The lynchpin of that efficiency is the needs analysis, where the teacher, a course manager and the student establish a starting point and a finish line for the course.
"A thorough assessment at the beginning of the student's level of Swedish, what they will be using Swedish for, both professionally and socially, and what level they want to attain saves an awful lot of time in the long run," says Swedish teacher Lise Murphy.
For my eight two-hour sessions - somewhat shorter than the usual minimum of ten three-hour sessions - I agreed with Lise that the focus should be sales. That is the area of my job where correct Swedish is most important and where my company would get the most value for money.
But the course was far more focused than simply focusing on sales vocabulary. Lise wanted to know who my company's target clients were, how we approach them and what kind of a reaction we tend to get.
At the next session, we worked on a full sales approach in Swedish. That was when the second difference, compared to a more general course, became clear: this was about a lot more than learning Swedish.

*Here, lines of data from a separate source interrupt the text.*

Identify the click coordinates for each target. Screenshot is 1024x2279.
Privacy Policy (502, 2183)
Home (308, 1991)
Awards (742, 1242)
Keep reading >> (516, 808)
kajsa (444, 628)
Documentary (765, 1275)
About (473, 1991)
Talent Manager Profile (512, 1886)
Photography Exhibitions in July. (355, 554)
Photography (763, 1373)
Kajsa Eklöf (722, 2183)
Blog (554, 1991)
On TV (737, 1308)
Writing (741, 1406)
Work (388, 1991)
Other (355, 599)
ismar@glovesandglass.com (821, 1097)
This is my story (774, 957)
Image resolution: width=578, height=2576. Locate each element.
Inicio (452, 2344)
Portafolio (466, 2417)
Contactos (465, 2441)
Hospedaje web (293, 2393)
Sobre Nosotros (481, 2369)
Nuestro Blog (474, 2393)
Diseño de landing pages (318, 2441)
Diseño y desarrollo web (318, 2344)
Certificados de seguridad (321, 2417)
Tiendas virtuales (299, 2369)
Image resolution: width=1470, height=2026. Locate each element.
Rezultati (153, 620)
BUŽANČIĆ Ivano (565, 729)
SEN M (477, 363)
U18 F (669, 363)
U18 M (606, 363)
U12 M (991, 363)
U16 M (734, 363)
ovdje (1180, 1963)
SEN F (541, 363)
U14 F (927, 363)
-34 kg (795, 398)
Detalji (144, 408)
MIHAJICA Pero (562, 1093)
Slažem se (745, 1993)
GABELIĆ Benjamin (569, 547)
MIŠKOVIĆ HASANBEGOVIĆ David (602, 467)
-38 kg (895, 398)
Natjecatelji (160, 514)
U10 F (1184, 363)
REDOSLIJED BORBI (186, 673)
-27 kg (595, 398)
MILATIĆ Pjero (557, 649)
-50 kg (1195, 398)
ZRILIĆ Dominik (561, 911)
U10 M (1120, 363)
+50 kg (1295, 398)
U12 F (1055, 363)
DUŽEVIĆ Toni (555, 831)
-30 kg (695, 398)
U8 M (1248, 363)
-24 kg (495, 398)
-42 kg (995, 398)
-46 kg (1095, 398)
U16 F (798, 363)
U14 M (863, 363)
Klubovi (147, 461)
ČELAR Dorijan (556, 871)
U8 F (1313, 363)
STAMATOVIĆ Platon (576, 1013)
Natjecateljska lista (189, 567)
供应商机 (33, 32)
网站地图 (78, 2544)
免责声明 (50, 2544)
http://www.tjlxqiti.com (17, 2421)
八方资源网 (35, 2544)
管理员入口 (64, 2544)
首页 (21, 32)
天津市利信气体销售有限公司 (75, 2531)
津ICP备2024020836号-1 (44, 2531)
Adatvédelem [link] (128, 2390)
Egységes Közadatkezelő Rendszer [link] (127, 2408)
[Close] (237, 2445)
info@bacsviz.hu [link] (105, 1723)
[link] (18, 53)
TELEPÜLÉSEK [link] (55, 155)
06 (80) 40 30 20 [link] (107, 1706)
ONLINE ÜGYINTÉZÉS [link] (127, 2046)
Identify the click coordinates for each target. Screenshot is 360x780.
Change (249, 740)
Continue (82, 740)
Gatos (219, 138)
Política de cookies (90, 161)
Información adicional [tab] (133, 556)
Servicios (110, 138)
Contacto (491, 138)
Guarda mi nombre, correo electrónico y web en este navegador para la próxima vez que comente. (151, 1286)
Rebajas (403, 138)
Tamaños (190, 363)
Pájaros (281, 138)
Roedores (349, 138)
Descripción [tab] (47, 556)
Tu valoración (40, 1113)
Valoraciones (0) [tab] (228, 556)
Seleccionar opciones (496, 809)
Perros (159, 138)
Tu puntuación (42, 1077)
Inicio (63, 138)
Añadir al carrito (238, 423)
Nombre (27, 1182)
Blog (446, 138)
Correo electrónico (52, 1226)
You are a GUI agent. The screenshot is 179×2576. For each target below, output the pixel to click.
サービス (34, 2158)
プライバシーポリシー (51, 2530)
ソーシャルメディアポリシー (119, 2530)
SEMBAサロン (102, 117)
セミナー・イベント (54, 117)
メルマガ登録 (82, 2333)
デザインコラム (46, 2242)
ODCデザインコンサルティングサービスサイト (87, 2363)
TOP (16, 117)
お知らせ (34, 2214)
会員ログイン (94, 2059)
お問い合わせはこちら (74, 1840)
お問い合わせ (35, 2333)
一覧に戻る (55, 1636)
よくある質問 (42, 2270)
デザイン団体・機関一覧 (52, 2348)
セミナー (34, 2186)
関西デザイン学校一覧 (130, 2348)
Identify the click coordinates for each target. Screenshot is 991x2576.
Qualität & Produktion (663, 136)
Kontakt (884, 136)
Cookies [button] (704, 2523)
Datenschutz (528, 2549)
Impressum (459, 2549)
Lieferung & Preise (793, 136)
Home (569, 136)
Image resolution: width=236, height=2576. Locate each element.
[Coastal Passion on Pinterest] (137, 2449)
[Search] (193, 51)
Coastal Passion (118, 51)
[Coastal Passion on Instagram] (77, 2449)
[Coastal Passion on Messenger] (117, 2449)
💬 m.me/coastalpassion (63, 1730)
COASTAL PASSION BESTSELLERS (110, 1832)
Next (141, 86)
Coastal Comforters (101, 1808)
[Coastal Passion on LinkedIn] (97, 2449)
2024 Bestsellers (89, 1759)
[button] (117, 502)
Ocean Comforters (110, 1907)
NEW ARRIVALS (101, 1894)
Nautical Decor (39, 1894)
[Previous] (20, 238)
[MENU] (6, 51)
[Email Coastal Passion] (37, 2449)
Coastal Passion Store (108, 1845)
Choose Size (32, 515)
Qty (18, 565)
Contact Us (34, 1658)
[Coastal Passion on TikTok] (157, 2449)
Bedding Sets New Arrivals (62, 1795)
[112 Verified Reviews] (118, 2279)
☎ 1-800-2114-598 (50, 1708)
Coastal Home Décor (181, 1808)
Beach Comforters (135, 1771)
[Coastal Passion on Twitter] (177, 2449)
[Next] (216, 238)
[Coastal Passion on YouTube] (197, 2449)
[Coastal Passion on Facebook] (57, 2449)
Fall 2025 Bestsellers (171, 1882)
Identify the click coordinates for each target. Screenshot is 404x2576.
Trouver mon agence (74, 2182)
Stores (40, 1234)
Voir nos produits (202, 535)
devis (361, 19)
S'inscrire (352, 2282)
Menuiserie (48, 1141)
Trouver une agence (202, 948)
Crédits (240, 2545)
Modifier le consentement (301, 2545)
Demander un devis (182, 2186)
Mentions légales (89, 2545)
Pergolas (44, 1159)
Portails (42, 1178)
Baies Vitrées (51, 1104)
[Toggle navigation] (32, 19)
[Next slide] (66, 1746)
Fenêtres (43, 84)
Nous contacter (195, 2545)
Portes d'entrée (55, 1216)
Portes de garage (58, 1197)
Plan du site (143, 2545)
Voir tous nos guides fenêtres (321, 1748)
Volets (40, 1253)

In fact, I probably learned as much about selling in Sweden as I did Swedish. Expressions and comments which, in English, would be oil to the grinding wheels of a sales call turned out to be more like a handful of grit in Swedish - not just according to Lise but also the various Företagsuniversitetet sales experts she had me practising on.
The reality is that, for all but the linguistically gifted, it takes years before a foreign executive is able to operate in Swedish as effectively as in his or her native language.
But Företagsuniversitetet's emphasis on results is nothing if not pragmatic.
"I want my students to go away from the course with something they can begin to use immediately," says Lise Murphy.
And that means understanding not just your strengths but also your limitations - and finding a route around them.
"Of course, we aim to add colours to the student's language palette, so to speak. But there's no point in trying to paint something complex when a simple image will do the job just as well," she explains.
The acid test, of course, comes when the course notes are filed away and the real work of communicating in Swedish begins. Knowing what not to say has boosted my confidence as much as the new vocabulary and style that the course gave me. And in sales, confidence speaks volumes - in any language.